Vendredi 7 septembre 1918
Ma petite Emma bien aimée
Deux mots ce matin pendant que j'ai le temps. La santé est toujours bonne et je pense que tu es de même ainsi que toute la famille.
Je ne suis pas en première ligne, mon escouade est restée en arrière pour ravitailler le reste de la section qui est dans des postes avancés.
Mais ça bien l'air d'être le secteur pépère car depuis hier matin, je n'ai pas vu un seul obus.
Ce soir, nous descendons dans un petit patelin à trois cents mètres derrière où je suis cantonné dans les maisons qui ne sont pas démolies. C'est le secteur qu'il faudrait tenir jusqu'à la fin de la guerre. On peut y tenir. Comme ça, le cafard est un peu moins grand que si c'était un de ces secteurs modernes que par moment ça fait vilain.
Mais malgré ça, cela ne vaut pas la petite perme.

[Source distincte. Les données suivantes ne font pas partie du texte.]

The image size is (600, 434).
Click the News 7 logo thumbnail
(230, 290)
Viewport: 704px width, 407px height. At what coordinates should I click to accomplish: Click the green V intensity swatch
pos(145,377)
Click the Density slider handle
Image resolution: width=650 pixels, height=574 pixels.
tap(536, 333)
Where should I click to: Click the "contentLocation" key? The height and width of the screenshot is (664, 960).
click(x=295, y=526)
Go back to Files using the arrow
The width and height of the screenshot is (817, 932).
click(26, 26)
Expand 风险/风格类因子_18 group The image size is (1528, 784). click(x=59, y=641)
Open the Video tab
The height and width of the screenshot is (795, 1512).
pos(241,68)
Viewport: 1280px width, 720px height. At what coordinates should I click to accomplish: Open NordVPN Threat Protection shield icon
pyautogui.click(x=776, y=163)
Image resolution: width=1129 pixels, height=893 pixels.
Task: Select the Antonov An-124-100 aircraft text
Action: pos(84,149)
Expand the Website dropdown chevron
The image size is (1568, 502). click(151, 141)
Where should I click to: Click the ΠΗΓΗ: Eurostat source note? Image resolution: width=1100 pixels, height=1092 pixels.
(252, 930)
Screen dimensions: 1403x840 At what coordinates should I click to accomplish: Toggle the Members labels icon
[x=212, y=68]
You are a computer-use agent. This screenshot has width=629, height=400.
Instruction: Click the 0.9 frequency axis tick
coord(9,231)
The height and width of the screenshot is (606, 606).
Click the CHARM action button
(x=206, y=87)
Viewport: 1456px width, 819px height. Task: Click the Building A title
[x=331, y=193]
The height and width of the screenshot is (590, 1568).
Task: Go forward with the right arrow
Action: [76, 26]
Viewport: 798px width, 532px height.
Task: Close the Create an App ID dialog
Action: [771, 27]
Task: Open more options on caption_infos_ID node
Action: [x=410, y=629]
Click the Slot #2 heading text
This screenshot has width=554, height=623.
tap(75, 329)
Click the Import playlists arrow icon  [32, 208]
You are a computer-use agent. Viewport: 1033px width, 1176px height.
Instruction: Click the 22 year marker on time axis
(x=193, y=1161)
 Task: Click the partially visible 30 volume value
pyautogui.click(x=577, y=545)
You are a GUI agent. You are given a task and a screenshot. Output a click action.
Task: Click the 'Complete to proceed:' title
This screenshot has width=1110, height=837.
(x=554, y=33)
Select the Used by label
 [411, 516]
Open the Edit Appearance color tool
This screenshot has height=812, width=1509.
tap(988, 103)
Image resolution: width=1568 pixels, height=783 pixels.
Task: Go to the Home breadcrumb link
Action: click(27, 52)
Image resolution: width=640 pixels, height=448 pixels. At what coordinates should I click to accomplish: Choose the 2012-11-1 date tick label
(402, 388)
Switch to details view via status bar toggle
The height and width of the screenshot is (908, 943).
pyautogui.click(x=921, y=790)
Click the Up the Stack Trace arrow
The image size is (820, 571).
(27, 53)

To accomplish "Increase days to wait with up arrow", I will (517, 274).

C'est si bon, c'est malheureux que cela ne vienne pas plus souvent, enfin vivement la grande.
Plus grand nouveau.
Bien le bonjour à toute la famille et aux petits amoureux.
Je te quitte en t'envoyant mes sincères amitiés et en pensant toujours bien à toi.
Mille bons baisers.
Modeste
Permettez-moi de vous transmettre un gros bonjour en échange de celui que vous avez bien voulu m'envoyer avec votre ami Modeste.
Je vous en remercie. Ne vous en faites pas trop sur son sort pour le moment car nous sommes dans un secteur vraiment de père de famille.